§ **Task objective**
Rewrite all of the data below, replacing every instance of "The image size is" with "The resolution is" and changing nothing else.

§ **Supplied information**

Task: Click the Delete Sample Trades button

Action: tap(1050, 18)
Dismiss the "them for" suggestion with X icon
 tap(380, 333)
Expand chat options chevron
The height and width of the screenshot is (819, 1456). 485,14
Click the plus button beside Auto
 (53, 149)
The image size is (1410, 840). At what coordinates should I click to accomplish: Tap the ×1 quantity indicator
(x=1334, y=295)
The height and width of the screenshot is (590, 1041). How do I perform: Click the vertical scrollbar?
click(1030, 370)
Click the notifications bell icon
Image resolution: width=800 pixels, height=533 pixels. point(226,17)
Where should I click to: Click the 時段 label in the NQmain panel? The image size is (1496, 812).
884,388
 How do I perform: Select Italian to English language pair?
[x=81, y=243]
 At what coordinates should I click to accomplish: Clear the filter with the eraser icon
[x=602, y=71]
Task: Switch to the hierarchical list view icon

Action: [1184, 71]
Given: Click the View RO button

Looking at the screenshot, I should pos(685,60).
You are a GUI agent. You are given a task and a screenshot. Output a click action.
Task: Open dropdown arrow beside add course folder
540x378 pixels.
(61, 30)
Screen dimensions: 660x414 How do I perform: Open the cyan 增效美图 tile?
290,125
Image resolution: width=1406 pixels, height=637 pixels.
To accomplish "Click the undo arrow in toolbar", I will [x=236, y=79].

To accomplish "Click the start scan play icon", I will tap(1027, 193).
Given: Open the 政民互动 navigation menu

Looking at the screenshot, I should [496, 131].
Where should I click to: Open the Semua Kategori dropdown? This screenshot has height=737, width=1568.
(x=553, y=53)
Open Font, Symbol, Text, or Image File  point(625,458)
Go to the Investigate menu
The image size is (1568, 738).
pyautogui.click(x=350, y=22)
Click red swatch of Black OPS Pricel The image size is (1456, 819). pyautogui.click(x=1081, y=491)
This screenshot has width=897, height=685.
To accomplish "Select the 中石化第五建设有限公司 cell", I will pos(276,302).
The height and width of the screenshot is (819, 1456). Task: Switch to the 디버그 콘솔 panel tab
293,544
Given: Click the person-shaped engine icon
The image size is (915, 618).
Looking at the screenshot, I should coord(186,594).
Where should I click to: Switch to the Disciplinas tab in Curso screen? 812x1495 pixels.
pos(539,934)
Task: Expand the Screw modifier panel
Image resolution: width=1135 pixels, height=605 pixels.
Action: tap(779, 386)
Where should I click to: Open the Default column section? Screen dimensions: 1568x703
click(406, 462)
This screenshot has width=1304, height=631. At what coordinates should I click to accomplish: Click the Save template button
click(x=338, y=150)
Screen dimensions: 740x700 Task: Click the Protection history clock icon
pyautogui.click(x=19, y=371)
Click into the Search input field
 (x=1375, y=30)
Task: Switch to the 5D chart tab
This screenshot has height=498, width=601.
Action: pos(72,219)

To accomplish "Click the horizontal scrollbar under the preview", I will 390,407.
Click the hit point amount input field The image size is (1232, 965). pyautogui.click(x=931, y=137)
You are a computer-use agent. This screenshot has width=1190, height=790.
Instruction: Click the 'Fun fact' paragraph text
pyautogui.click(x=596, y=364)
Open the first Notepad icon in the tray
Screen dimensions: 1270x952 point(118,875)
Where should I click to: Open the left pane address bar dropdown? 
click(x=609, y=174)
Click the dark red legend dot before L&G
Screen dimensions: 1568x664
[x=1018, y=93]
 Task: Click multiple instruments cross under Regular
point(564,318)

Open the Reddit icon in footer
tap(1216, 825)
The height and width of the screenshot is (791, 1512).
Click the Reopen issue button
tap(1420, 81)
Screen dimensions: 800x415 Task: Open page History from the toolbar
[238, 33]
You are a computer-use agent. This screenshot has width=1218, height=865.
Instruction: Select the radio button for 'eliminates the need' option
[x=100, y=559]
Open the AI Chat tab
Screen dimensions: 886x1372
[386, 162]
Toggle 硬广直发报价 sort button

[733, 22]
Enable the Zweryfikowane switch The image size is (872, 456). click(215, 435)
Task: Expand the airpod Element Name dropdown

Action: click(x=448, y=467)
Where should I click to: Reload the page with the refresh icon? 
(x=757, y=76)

§ **Exercise answer**
Task: Click the Delete Sample Trades button

Action: tap(1050, 18)
Dismiss the "them for" suggestion with X icon
 tap(380, 333)
Expand chat options chevron
The height and width of the screenshot is (819, 1456). 485,14
Click the plus button beside Auto
 (53, 149)
The resolution is (1410, 840). At what coordinates should I click to accomplish: Tap the ×1 quantity indicator
(x=1334, y=295)
The height and width of the screenshot is (590, 1041). How do I perform: Click the vertical scrollbar?
click(1030, 370)
Click the notifications bell icon
Image resolution: width=800 pixels, height=533 pixels. point(226,17)
Where should I click to: Click the 時段 label in the NQmain panel? The resolution is (1496, 812).
884,388
 How do I perform: Select Italian to English language pair?
[x=81, y=243]
 At what coordinates should I click to accomplish: Clear the filter with the eraser icon
[x=602, y=71]
Task: Switch to the hierarchical list view icon

Action: [1184, 71]
Given: Click the View RO button

Looking at the screenshot, I should pos(685,60).
You are a GUI agent. You are given a task and a screenshot. Output a click action.
Task: Open dropdown arrow beside add course folder
540x378 pixels.
(61, 30)
Screen dimensions: 660x414 How do I perform: Open the cyan 增效美图 tile?
290,125
Image resolution: width=1406 pixels, height=637 pixels.
To accomplish "Click the undo arrow in toolbar", I will [x=236, y=79].

To accomplish "Click the start scan play icon", I will tap(1027, 193).
Given: Open the 政民互动 navigation menu

Looking at the screenshot, I should [496, 131].
Where should I click to: Open the Semua Kategori dropdown? This screenshot has height=737, width=1568.
(x=553, y=53)
Open Font, Symbol, Text, or Image File  point(625,458)
Go to the Investigate menu
The resolution is (1568, 738).
pyautogui.click(x=350, y=22)
Click red swatch of Black OPS Pricel The resolution is (1456, 819). pyautogui.click(x=1081, y=491)
This screenshot has width=897, height=685.
To accomplish "Select the 中石化第五建设有限公司 cell", I will pos(276,302).
The height and width of the screenshot is (819, 1456). Task: Switch to the 디버그 콘솔 panel tab
293,544
Given: Click the person-shaped engine icon
The resolution is (915, 618).
Looking at the screenshot, I should coord(186,594).
Where should I click to: Switch to the Disciplinas tab in Curso screen? 812x1495 pixels.
pos(539,934)
Task: Expand the Screw modifier panel
Image resolution: width=1135 pixels, height=605 pixels.
Action: tap(779, 386)
Where should I click to: Open the Default column section? Screen dimensions: 1568x703
click(406, 462)
This screenshot has width=1304, height=631. At what coordinates should I click to accomplish: Click the Save template button
click(x=338, y=150)
Screen dimensions: 740x700 Task: Click the Protection history clock icon
pyautogui.click(x=19, y=371)
Click into the Search input field
 (x=1375, y=30)
Task: Switch to the 5D chart tab
This screenshot has height=498, width=601.
Action: pos(72,219)

To accomplish "Click the horizontal scrollbar under the preview", I will 390,407.
Click the hit point amount input field The resolution is (1232, 965). pyautogui.click(x=931, y=137)
You are a computer-use agent. This screenshot has width=1190, height=790.
Instruction: Click the 'Fun fact' paragraph text
pyautogui.click(x=596, y=364)
Open the first Notepad icon in the tray
Screen dimensions: 1270x952 point(118,875)
Where should I click to: Open the left pane address bar dropdown? 
click(x=609, y=174)
Click the dark red legend dot before L&G
Screen dimensions: 1568x664
[x=1018, y=93]
 Task: Click multiple instruments cross under Regular
point(564,318)

Open the Reddit icon in footer
tap(1216, 825)
The height and width of the screenshot is (791, 1512).
Click the Reopen issue button
tap(1420, 81)
Screen dimensions: 800x415 Task: Open page History from the toolbar
[238, 33]
You are a computer-use agent. This screenshot has width=1218, height=865.
Instruction: Select the radio button for 'eliminates the need' option
[x=100, y=559]
Open the AI Chat tab
Screen dimensions: 886x1372
[386, 162]
Toggle 硬广直发报价 sort button

[733, 22]
Enable the Zweryfikowane switch The resolution is (872, 456). click(215, 435)
Task: Expand the airpod Element Name dropdown

Action: click(x=448, y=467)
Where should I click to: Reload the page with the refresh icon? 
(x=757, y=76)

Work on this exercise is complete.